Ian Stewart
Ian Stewart was born in 1945 and educated at Cambridge (MA) and Warwick (PhD). He is a multiple Emeritus Professor, has five honorary doctorates and is an honorary wizard of Unseen University on Discworld.
Professor Stewart is best known for his popular science writing – mainly on mathematical themes. He is one of the UK’s most prolific popularisers of mathematics and has published more than 120 books on a number of different fields of science. But he may be best known for his The Science of Discworld series he co-wrote with Sir Terry Pratchett and Jack Cohen. With Cohen, Stewart has also written two science fiction novels, Wheelers and Heaven, and one of his own called Jack of All Trades. His latest novel is The Living Labyrinth (with Tim Poston), which came out last year with a sequel on the way. He has won numerous prizes in the academic field, was a Hugo Nominee in 2000, and was elected a Fellow of the Royal Society in 2001.

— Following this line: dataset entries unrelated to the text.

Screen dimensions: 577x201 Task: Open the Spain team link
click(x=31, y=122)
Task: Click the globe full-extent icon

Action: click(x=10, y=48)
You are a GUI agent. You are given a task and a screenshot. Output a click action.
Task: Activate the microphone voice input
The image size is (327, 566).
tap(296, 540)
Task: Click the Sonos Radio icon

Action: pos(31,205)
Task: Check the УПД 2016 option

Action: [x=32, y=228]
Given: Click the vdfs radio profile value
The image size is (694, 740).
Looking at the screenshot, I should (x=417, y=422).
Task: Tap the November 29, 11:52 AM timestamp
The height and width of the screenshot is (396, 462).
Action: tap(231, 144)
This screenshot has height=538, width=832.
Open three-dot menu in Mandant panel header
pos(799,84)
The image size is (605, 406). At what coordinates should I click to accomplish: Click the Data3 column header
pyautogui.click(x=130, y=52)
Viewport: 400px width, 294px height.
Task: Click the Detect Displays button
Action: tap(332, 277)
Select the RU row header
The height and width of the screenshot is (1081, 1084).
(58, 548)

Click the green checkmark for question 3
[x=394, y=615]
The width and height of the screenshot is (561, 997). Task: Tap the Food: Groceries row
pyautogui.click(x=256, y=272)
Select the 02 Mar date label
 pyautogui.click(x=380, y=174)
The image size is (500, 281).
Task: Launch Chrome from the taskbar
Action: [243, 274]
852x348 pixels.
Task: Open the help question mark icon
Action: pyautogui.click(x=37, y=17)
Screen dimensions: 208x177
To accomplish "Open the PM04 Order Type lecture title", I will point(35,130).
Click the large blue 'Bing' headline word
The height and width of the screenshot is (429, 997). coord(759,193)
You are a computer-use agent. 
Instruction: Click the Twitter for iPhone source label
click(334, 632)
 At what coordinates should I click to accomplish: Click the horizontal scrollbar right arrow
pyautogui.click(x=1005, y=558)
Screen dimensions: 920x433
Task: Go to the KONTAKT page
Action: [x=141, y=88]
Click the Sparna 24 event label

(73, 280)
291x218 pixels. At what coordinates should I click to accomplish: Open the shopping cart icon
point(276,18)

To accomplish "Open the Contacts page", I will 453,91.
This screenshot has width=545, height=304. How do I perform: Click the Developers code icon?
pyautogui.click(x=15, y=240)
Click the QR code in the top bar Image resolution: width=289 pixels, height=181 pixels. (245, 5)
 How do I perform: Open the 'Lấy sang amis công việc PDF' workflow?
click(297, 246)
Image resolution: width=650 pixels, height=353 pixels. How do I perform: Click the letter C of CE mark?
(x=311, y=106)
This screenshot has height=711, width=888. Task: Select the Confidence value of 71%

Professor Stewart once brought a live tiger into the lecture room. He did not get banned for it.
He is an active research mathematician with over 180 published papers, and he currently works on pattern formation, chaos, network dynamics, and biomathematics. He lives in Coventry and is married (46 years and counting) with two sons and three grandchildren.
“Writing for a different audience makes you rethink everything – often you find that as you try to explain things to an audience who do not understand things perfectly well, you realise you don’t understand it as well as you thought. And so you get feedback in both directions.”